— BEGIN —

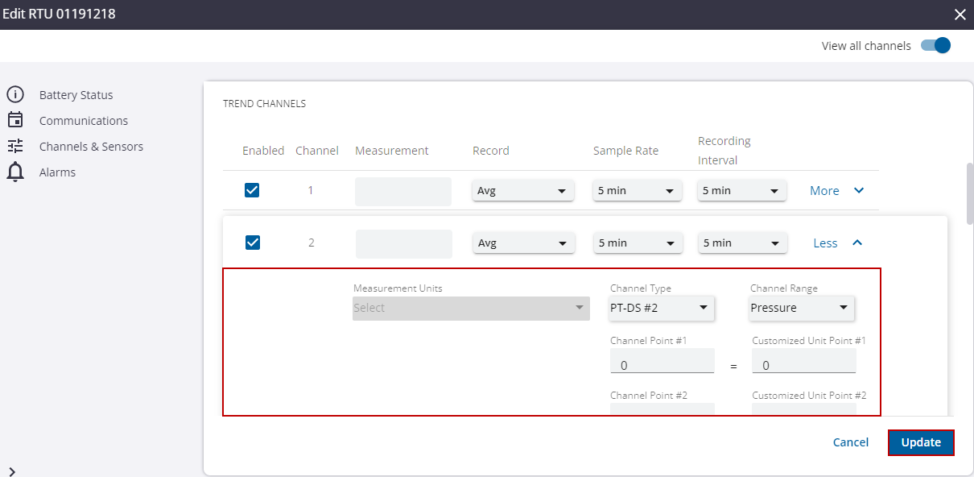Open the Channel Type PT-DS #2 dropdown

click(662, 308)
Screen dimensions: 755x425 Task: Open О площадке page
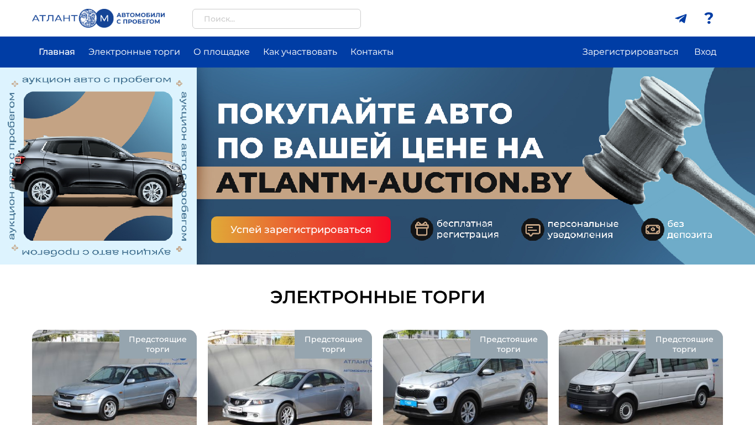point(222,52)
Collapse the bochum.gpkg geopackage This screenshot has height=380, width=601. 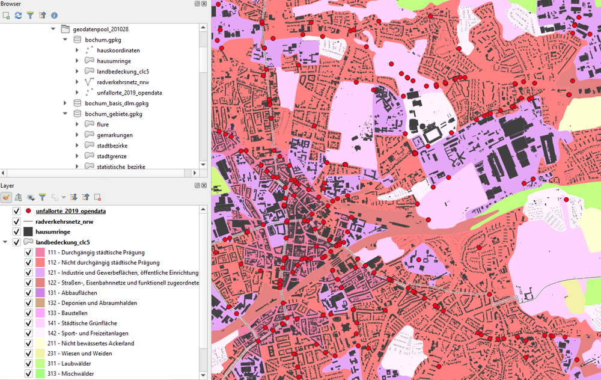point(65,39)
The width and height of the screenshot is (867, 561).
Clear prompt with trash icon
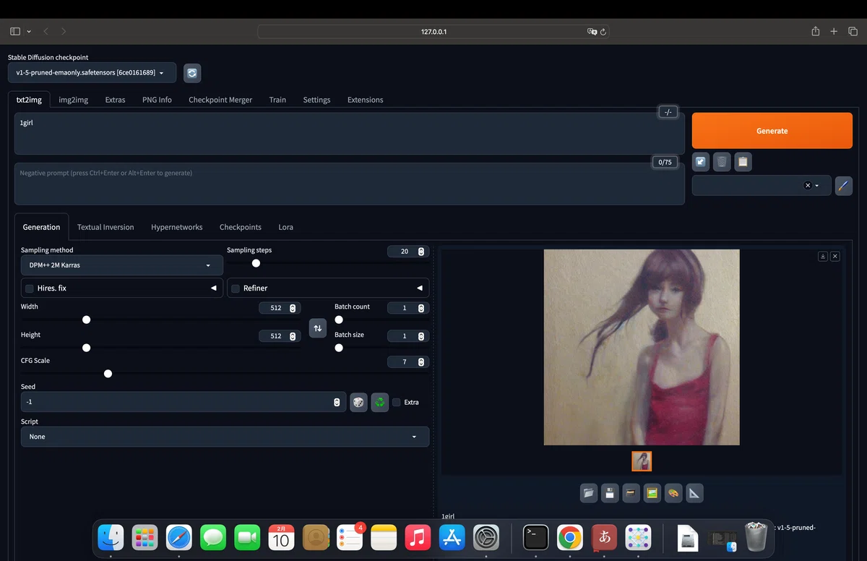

— END —

- [Exercise aim] Reproduce the lines above word for word, from the line containing "The width and" through the end of the items, and leave the pictures out of your answer.

- [The completed task]
The width and height of the screenshot is (867, 561).
Clear prompt with trash icon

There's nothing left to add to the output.